> Task objective
Transcribe the join queries text from "Dataset Join Operators¶" to "Join logical operator.".

> Text section
::::::::

Join Queries¶
From PostgreSQL's 2.6. Joins Between Tables:
Queries can access multiple tables at once, or access the same table in such a way that multiple rows of the table are being processed at the same time. A query that accesses multiple rows of the same or different tables at one time is called a join query.
Dataset Join Operators¶
Operator | Return Type | Description |
---|---|---|
crossJoin | DataFrame | Untyped Row -based cross join |
join | DataFrame | Untyped Row -based join |
joinWith | Dataset | Type-preserving join with two output columns for records for which a join condition holds |
join
operators create a DataFrame
with a Join logical operator.
crossJoin¶
crossJoin(
right: Dataset[_]): DataFrame
crossJoin
creates a Join logical operator with the Cross join type.
join¶
join(
right: Dataset[_]): DataFrame
join(
right: Dataset[_],
joinExprs: Column): DataFrame
join(
right: Dataset[_],
joinExprs: Column,
joinType: String): DataFrame
join(
right: Dataset[_],
usingColumns: Seq[String]): DataFrame
join(
right: Dataset[_],
usingColumns: Seq[String],
joinType: String): DataFrame
join(
right: Dataset[_],
usingColumn: String): DataFrame
join
creates a Join logical operator with the given join type or the Inner.
joinWith¶
joinWith[U](
other: Dataset[U],
condition: Column): Dataset[(T, U)]
joinWith[U](
other: Dataset[U],
condition: Column,
joinType: String): Dataset[(T, U)]
joinWith
creates a Join logical operator with the given join type or the Inner.
Query Execution Planning¶
JoinSelection execution planning strategy is used to plan Join logical operators.
Join Condition¶
Join condition (join expression) can be specified using the join operators, where or filter operators.
df1.join(df2, $"df1Key" === $"df2Key")
df1.join(df2).where($"df1Key" === $"df2Key")
df1.join(df2).filter($"df1Key" === $"df2Key")
Join Types¶
Join types can be specified using the join operators (using joinType
optional parameter).
df1.join(df2, $"df1Key" === $"df2Key", "inner")
Join names are case-insensitive and can use the underscore (_
) at any position (e.g. left_anti
and L_E_F_T_A_N_T_I
are equivalent).

::::::::

> Available data
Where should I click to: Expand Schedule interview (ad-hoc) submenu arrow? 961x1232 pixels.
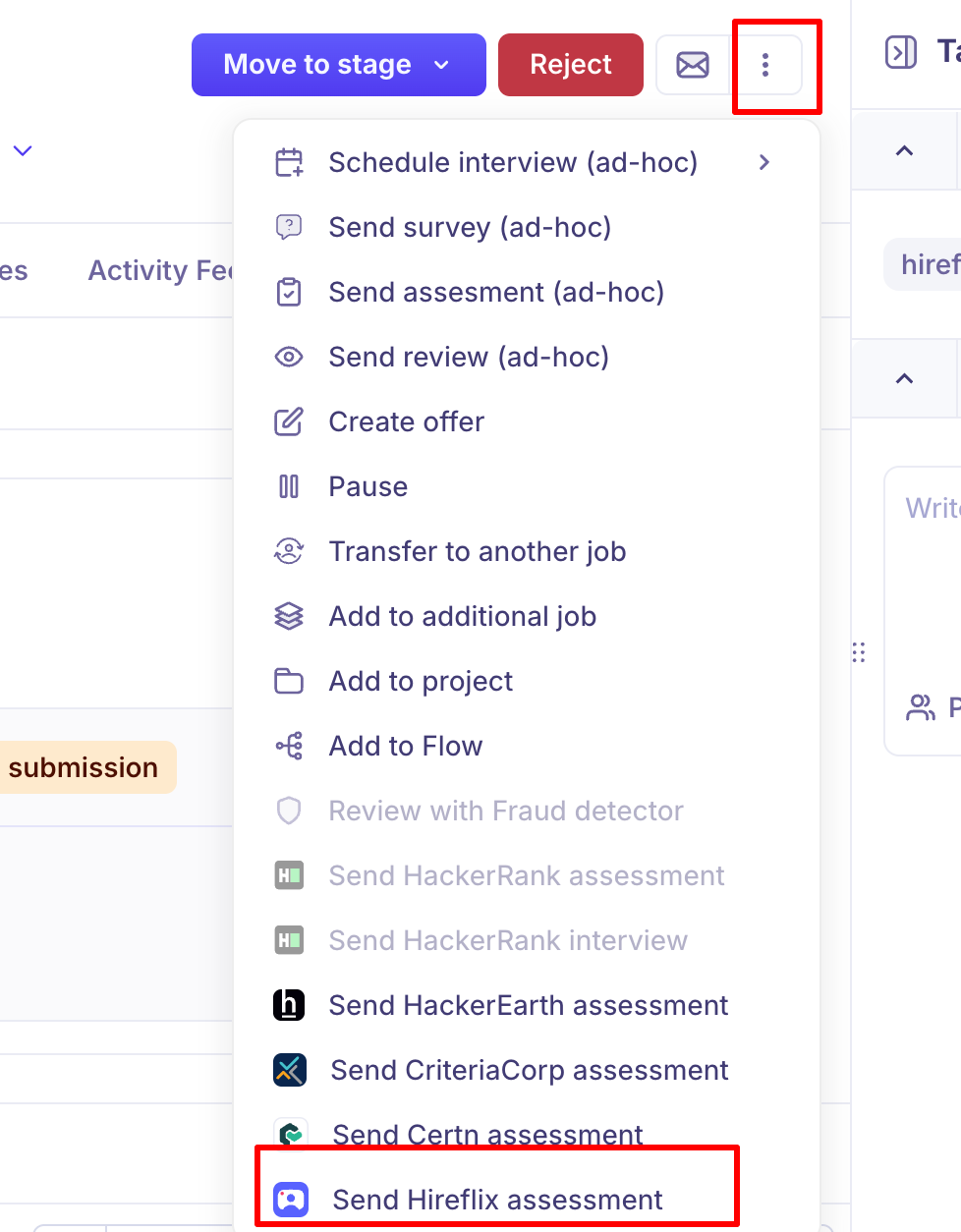point(764,162)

::::::::

> Result below
Dataset Join Operators¶
Operator | Return Type | Description |
---|---|---|
crossJoin | DataFrame | Untyped Row -based cross join |
join | DataFrame | Untyped Row -based join |
joinWith | Dataset | Type-preserving join with two output columns for records for which a join condition holds |
join
operators create a DataFrame
with a Join logical operator.